GoodData splits its data models into these logical and physical elements, which of course is exactly what ODI does – and what OBIEE does too. In fact, the more you look at GoodData, the more you think that all of the elements are already in place at Oracle to create a very similar product, with the added benefit of access to tools such as GoldenGate, EDQ and SOA Suite. Even SnapLogic’s Snaplex concept is conceptually very similar to ODI’s agents, but what they’ve done, and what GoodData, and Informatica and others have done, is wrap the products up into a service, made it all consistent (at least on paper), architected it for cloud-only, and hybrid on-premise/cloud environments, and built-out all of the third-party adapters. It’ll be interesting to see what Oracle’s long-term response to this will be – honestly I’ve no special insight into this part of the product roadmap so I’m just as interested as anyone as to how it will turn out.

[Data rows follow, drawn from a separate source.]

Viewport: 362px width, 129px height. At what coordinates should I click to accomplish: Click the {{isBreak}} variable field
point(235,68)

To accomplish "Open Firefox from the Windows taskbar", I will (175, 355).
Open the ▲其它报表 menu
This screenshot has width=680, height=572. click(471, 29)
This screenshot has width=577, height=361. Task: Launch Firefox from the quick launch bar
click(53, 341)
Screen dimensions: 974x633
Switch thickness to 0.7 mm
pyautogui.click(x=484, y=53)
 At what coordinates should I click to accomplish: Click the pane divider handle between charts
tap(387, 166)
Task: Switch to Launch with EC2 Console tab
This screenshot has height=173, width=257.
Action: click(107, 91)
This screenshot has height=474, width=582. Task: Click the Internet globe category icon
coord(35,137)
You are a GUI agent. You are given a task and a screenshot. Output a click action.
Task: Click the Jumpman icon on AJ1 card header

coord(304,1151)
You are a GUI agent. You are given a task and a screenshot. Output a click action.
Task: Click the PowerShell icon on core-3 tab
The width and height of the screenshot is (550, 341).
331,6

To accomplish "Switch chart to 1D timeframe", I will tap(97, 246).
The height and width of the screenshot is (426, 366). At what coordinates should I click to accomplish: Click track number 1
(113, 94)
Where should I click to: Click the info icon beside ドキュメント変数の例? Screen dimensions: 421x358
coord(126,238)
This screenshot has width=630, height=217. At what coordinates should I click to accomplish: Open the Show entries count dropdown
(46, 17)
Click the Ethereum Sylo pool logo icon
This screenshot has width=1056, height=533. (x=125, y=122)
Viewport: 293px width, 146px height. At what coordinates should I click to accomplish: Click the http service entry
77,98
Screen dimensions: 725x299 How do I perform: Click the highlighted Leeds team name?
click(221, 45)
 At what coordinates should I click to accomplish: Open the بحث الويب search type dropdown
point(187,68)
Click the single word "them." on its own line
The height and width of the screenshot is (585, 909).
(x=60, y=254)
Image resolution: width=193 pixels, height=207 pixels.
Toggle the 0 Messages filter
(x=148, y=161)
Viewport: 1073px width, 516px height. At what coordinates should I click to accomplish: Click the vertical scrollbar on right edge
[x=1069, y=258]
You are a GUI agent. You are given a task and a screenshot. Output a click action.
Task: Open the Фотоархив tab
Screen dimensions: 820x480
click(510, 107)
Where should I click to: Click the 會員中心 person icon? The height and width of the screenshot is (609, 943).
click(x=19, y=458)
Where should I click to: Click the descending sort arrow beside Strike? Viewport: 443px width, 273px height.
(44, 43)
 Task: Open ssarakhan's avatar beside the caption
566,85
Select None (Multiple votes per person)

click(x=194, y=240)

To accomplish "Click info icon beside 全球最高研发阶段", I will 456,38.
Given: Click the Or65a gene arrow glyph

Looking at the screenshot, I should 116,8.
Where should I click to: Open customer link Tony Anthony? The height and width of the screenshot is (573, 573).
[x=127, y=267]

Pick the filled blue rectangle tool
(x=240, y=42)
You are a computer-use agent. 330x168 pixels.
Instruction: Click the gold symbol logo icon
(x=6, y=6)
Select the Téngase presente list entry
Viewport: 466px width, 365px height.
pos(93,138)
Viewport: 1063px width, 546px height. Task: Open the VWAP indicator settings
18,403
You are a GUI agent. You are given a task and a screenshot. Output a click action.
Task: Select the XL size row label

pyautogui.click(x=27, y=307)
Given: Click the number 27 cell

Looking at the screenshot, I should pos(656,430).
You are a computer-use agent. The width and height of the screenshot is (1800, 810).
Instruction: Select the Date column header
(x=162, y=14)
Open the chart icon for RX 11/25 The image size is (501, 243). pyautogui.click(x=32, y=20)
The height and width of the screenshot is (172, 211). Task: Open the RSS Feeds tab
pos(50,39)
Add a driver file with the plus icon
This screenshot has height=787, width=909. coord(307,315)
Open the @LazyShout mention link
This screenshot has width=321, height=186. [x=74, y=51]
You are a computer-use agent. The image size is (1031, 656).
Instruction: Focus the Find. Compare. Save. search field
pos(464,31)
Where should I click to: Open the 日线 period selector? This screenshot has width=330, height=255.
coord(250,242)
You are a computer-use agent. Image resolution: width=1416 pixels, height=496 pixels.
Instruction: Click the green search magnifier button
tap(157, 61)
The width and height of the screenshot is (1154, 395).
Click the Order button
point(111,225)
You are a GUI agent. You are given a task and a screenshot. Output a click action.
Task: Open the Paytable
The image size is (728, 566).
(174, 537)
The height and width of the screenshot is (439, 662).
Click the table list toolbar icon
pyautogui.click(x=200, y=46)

So – is any approach better, is Oracle’s approach the worst, are vendors like SnapLogic the future, and what should we use if deploying OBIEE in the cloud? Well to my mind there’s no black-and-white answer, and the choice comes down to a number of factors including:
Where are your sources and targets; the more that still reside on-premise, the more a traditional on-premise tool such as ODI makes sense
To what extent are you interacting with non-Oracle targets and sources; the more non-Oracle ones you’re using, the more a non-Oracle tool will probably make sense
How complex will your end data transformations be – if you’re expecting to do lots of SCD2 transformations, analytic queries, clever DW-stuff, a tool like ODI will make sense
How much upfront investment do you want to make? Services like Informatica Cloud are far easier to get provisioned on, and involve far less up-front license costs, than an on-premise install
Or are you just loading data from a single source into a managed cloud database – if so, one of the vendor-supplied utilities will probably do the job
Anyway – I’d be interested in others’ opinions, and whether I’ve missed anything out. But for now – that was some thoughts from me on running ETL “in the cloud”.